>>>>

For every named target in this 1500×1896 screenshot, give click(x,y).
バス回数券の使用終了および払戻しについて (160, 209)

<<<<
>>>>

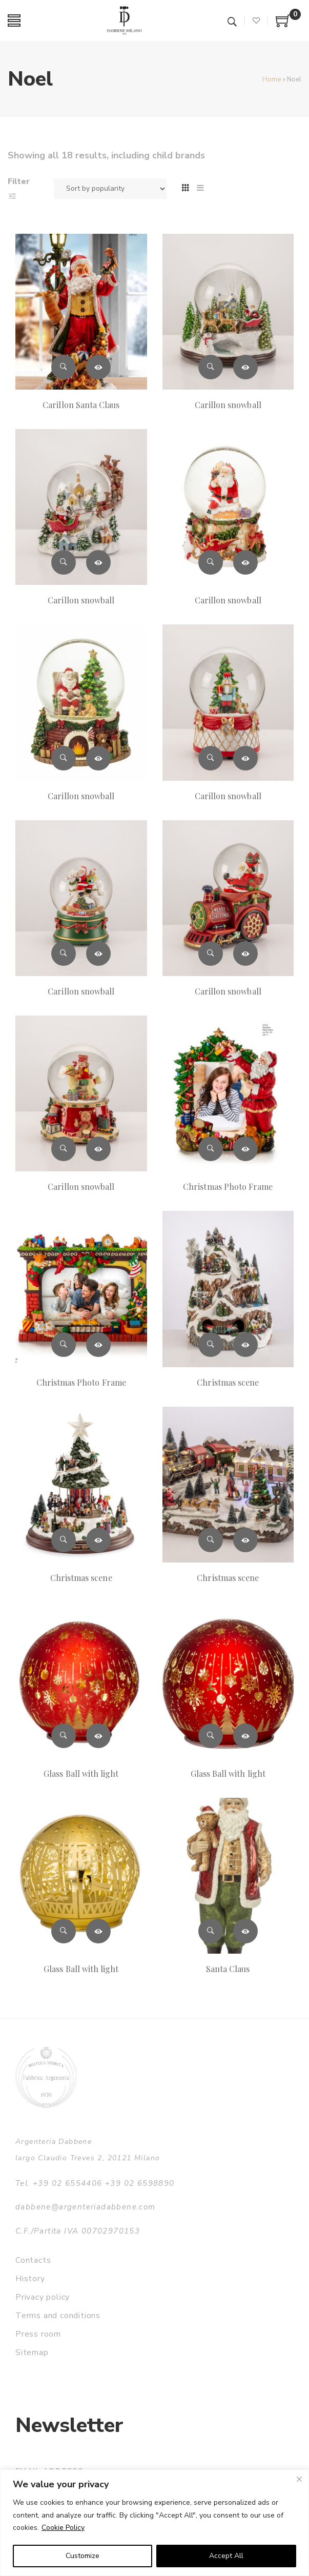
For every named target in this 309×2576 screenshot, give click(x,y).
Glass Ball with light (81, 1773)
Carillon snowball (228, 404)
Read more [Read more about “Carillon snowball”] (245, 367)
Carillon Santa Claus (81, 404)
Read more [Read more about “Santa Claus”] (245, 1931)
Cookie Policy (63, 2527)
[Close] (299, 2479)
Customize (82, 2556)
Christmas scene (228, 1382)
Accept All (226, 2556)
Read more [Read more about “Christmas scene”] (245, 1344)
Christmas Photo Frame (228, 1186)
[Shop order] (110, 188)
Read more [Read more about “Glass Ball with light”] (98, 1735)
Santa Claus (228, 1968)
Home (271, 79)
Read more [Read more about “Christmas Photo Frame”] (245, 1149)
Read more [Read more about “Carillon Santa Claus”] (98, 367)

<<<<

→ **DIRECTIONS**
Substitute "labeled" for "named" in the listing, starting at the line that contains "For every named target in this 1500×1896" and ending at the line that contains "バス回数券の使用終了および払戻しについて (160, 209)". Give only those lines, with nothing else changed.

→ **RESULT FOR THIS EXERCISE**
For every labeled target in this 1500×1896 screenshot, give click(x,y).
バス回数券の使用終了および払戻しについて (160, 209)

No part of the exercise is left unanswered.